## Problem to solve
Switch "Nouvelles" to "Actualités" in everything from the start of the data down to and including the line containing "Conditions d’utilisation (395, 2508)". Leave everything else unchanged, and return only those lines.

○ ○ ○

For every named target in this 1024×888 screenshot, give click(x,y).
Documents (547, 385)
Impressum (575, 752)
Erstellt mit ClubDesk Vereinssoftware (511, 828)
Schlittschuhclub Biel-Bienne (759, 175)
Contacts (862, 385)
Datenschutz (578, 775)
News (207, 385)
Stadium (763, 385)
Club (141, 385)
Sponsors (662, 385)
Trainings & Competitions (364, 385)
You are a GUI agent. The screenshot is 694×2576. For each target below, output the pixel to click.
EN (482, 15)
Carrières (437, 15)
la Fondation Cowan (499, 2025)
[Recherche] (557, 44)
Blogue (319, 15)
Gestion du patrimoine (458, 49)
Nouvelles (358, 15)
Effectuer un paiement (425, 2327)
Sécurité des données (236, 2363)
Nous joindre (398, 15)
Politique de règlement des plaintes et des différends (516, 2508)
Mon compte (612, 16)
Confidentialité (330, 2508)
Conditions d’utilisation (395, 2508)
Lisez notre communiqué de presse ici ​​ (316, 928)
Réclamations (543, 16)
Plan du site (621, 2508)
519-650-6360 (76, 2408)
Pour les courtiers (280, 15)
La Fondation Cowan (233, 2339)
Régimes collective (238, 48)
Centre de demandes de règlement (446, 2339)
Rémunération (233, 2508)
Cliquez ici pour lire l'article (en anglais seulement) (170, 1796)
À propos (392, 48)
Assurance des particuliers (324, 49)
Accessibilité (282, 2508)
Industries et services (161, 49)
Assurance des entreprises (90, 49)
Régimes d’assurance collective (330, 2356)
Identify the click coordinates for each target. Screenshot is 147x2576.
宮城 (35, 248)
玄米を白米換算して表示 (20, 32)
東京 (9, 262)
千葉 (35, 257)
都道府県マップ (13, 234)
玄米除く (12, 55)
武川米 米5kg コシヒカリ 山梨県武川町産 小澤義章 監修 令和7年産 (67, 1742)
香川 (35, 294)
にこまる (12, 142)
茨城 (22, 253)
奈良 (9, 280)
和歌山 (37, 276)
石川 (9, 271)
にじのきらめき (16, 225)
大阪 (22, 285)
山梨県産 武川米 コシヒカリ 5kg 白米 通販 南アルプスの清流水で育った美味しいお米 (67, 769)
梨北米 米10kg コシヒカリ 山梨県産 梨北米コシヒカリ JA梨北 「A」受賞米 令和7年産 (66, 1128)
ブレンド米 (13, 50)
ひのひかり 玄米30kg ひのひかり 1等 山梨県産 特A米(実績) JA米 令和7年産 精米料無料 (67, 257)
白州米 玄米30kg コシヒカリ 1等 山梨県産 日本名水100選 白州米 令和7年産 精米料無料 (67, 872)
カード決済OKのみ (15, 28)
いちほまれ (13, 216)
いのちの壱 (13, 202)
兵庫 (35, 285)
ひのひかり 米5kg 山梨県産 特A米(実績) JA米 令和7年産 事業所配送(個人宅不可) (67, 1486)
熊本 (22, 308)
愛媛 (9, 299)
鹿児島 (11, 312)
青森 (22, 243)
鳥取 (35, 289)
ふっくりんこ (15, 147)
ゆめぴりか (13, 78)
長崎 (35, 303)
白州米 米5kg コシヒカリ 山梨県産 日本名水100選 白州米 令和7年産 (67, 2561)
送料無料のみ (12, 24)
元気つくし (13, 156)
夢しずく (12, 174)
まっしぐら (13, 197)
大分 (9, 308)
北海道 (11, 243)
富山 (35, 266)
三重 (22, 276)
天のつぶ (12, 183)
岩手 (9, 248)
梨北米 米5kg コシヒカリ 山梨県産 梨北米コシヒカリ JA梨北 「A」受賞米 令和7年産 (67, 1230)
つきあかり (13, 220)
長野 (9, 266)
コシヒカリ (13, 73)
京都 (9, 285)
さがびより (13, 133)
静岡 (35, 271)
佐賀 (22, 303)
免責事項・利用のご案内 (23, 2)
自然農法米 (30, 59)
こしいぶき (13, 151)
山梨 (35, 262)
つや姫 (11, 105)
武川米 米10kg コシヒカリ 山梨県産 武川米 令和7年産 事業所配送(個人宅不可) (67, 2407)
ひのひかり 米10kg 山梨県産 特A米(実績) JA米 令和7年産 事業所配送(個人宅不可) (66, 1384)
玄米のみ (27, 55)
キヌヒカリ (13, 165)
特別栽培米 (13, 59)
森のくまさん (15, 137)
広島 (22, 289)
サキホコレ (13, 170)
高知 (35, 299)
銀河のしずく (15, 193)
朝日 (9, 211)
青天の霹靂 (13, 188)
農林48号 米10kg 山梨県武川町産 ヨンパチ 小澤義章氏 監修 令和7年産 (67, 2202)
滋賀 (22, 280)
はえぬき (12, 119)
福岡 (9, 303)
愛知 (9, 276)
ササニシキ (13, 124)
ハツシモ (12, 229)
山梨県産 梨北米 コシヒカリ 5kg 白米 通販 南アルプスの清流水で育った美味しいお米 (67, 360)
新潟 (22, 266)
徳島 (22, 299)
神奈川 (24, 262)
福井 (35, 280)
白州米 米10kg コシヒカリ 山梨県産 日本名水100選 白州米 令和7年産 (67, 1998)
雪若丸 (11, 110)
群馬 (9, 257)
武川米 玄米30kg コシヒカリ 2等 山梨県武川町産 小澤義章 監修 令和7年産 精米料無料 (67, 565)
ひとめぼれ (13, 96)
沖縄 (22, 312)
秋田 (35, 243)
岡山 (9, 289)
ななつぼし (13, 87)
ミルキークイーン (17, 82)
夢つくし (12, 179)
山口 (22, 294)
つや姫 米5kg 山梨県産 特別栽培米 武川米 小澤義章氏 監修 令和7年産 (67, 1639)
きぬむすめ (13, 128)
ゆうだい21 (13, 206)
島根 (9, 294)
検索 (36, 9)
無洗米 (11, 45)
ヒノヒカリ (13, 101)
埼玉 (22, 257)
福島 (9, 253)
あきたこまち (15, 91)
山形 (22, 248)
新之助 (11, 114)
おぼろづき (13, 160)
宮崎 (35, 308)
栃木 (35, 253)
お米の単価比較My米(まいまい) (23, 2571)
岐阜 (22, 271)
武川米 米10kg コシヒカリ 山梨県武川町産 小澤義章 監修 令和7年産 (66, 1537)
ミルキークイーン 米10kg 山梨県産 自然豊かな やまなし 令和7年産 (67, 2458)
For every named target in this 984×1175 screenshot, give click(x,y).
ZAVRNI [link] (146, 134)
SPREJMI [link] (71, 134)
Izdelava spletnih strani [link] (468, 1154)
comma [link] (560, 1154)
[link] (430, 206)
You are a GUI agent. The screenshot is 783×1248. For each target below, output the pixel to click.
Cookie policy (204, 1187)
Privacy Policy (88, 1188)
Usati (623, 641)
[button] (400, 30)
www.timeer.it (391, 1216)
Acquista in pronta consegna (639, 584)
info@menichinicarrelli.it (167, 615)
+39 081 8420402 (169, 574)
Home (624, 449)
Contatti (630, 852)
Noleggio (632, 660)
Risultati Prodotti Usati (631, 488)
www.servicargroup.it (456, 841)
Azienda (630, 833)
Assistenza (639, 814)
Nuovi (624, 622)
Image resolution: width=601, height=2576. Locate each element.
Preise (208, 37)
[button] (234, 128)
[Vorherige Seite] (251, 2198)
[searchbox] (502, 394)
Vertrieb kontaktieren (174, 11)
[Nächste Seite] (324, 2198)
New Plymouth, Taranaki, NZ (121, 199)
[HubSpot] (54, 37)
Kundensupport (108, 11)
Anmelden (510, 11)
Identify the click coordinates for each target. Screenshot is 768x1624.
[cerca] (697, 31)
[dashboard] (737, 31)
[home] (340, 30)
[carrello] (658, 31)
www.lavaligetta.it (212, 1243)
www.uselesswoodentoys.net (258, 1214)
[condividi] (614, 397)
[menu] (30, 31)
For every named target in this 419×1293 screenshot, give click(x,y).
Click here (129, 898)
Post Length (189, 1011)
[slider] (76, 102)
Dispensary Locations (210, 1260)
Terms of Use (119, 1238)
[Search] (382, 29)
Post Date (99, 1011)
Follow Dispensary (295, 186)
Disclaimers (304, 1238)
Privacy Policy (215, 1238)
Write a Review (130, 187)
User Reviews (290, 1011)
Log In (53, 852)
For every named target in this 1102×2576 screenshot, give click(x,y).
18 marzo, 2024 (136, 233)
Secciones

○ ○ ○

## Worked answer
For every named target in this 1024×888 screenshot, give click(x,y).
Documents (547, 385)
Impressum (575, 752)
Erstellt mit ClubDesk Vereinssoftware (511, 828)
Schlittschuhclub Biel-Bienne (759, 175)
Contacts (862, 385)
Datenschutz (578, 775)
News (207, 385)
Stadium (763, 385)
Club (141, 385)
Sponsors (662, 385)
Trainings & Competitions (364, 385)
You are a GUI agent. The screenshot is 694×2576. For each target below, output the pixel to click.
EN (482, 15)
Carrières (437, 15)
la Fondation Cowan (499, 2025)
[Recherche] (557, 44)
Blogue (319, 15)
Gestion du patrimoine (458, 49)
Actualités (358, 15)
Effectuer un paiement (425, 2327)
Sécurité des données (236, 2363)
Nous joindre (398, 15)
Politique de règlement des plaintes et des différends (516, 2508)
Mon compte (612, 16)
Confidentialité (330, 2508)
Conditions d’utilisation (395, 2508)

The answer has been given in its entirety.